Bij het zoeken naar richtlijnen voor het al of niet schrijven van de beruchte ‘tussenletters’ -(e)n- in samenstellingen heeft de nieuwe Woordenlijst het oude beginsel van de ‘noodzakelijke meervouden’ niet losgelaten. De commissie heeft blijkbaar -e- over de hele linie niet aangedurfd, al wordt die dan als normaal vooropgesteld, en de Woordenlijst heeft zichzelf niet Woordelijst durven spellen. Inderdaad zou zo'n algemene -e-, zoals die in het eerste vereenvoudigersvuur werd gepropageerd en ook wel toegepast, bij het grote publiek wel hevige protesten hebben ontmoet. En licht zouden ook meer oordeelkundige critici, die hun goede gronden hebben om voor algemene -e- te pleiten, voor consequenties als koleman, oudhedeverzamelaar, levensmiddelebedrijf, aardappele- en brandstoffezaak, sigare- en tabaksindustrie zijn teruggeschrikt.

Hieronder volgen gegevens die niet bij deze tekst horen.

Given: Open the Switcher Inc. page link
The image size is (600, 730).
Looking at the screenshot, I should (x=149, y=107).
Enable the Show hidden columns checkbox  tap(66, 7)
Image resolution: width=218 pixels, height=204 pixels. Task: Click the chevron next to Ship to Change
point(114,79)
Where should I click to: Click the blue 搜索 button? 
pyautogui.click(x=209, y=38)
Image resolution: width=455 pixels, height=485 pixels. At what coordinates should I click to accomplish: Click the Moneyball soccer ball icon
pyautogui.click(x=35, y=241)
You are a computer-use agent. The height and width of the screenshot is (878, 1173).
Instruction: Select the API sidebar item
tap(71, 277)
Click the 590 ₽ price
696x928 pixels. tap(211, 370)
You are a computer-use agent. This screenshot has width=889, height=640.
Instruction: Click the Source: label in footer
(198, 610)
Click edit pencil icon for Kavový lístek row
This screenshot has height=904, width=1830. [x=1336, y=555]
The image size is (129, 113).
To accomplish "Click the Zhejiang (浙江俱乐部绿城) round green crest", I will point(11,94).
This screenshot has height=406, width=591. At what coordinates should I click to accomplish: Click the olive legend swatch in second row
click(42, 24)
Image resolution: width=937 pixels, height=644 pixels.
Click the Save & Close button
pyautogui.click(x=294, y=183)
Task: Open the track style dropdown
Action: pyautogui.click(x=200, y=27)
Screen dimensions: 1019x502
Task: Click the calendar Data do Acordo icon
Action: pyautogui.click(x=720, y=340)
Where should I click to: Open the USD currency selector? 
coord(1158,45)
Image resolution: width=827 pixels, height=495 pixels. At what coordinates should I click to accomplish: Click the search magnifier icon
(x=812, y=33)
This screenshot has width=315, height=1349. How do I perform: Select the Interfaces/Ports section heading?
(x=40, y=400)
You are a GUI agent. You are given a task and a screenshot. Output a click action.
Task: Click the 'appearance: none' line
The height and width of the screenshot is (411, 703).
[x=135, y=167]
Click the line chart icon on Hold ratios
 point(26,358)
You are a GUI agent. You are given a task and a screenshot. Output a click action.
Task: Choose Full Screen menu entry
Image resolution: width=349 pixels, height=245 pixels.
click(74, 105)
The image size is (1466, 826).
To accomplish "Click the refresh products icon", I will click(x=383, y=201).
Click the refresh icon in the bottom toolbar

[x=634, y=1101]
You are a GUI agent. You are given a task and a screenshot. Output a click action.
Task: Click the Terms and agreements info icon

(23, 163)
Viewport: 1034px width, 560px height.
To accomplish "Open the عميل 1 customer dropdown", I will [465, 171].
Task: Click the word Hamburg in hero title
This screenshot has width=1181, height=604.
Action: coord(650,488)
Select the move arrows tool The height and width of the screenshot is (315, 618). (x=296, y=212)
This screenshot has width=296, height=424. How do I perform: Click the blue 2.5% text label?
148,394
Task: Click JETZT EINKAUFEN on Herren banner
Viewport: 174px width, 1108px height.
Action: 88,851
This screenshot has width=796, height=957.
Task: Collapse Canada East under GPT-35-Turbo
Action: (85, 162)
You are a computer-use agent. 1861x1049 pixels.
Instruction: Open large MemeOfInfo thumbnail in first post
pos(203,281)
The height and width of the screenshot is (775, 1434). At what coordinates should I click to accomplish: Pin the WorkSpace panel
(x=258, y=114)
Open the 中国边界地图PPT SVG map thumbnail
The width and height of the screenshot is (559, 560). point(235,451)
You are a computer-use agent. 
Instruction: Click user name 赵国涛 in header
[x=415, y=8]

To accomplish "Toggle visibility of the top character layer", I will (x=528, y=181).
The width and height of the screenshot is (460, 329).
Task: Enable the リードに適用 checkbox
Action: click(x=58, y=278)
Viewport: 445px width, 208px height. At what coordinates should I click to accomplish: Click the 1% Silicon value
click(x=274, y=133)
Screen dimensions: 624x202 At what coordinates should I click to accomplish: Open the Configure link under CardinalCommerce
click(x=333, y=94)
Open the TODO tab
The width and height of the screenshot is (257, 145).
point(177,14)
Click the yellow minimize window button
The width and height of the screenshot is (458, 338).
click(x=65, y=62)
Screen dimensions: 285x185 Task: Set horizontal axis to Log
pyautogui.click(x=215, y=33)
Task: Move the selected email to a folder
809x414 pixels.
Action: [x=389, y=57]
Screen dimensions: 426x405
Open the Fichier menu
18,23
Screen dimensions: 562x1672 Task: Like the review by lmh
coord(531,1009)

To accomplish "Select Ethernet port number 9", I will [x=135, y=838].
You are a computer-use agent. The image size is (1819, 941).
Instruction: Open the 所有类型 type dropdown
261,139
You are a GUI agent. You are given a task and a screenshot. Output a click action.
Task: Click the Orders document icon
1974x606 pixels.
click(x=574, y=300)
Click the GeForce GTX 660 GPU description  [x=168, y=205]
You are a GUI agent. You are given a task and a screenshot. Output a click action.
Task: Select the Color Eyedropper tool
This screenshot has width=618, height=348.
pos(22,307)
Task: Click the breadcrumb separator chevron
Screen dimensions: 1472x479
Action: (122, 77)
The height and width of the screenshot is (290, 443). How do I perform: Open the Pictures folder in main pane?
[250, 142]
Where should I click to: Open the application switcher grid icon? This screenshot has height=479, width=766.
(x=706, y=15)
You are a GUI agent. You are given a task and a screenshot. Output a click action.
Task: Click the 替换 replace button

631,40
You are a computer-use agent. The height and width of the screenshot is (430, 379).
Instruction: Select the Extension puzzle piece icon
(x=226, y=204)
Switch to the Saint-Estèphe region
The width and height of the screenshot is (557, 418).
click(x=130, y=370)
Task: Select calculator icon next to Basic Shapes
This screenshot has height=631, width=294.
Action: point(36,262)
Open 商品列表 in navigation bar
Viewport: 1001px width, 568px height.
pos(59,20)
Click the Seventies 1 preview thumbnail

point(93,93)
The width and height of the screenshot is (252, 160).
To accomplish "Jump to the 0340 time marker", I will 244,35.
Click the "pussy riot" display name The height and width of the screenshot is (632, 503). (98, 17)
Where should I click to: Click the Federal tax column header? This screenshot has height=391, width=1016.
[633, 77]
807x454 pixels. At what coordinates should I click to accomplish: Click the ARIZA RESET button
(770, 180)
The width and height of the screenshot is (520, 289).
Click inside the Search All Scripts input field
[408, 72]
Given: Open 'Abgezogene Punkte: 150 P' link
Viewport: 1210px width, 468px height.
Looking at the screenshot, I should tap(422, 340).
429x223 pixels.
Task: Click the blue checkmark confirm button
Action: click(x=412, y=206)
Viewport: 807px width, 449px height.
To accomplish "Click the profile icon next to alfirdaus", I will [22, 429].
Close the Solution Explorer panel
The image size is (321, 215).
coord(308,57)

Er is in dit verband meermalen gewezen op samenstellingen als kinderspel, kalverliefde, runderpest, waarin het meervoud, noodzakelijk of niet, van het eerste lid formeel onbetwistbaar is. Zo staat het ook met een aantal, grotendeels jonge, samenstellingen met een uitheems eerste lid, dat op uitheemse wijze, en daarom juist formeel onbetwistbaar, gepluraliseerd wordt. Een veel voorkomende literair-historische vakterm is emblemata-literatuur; de studenten in de nederlandse letteren houden sedert enige jaren geregeld neerlandici-congressen; oud-studenten van Leiden organiseren alumni-bijeenkomsten; in januari 1956 is ergens een academici-congres gehouden. Deze voorbeelden, die wel ver van volledig zullen zijn, kunnen de indruk wekken alsof het meervoud het meest dwingend is bij een persoonsnaam als eerste lid. Ik voor mij zou althans tegen emblemaliteratuur weinig in kunnen brengen, en dat zal ook wel voorkomen, maar een neerlandicuscongres zou wel heel vreemd aandoen. Intussen dateert de boekhoudterm saldibalans, met een zaaknaam als eerste lid, zeker van de vorige eeuw.
C.B.v.H.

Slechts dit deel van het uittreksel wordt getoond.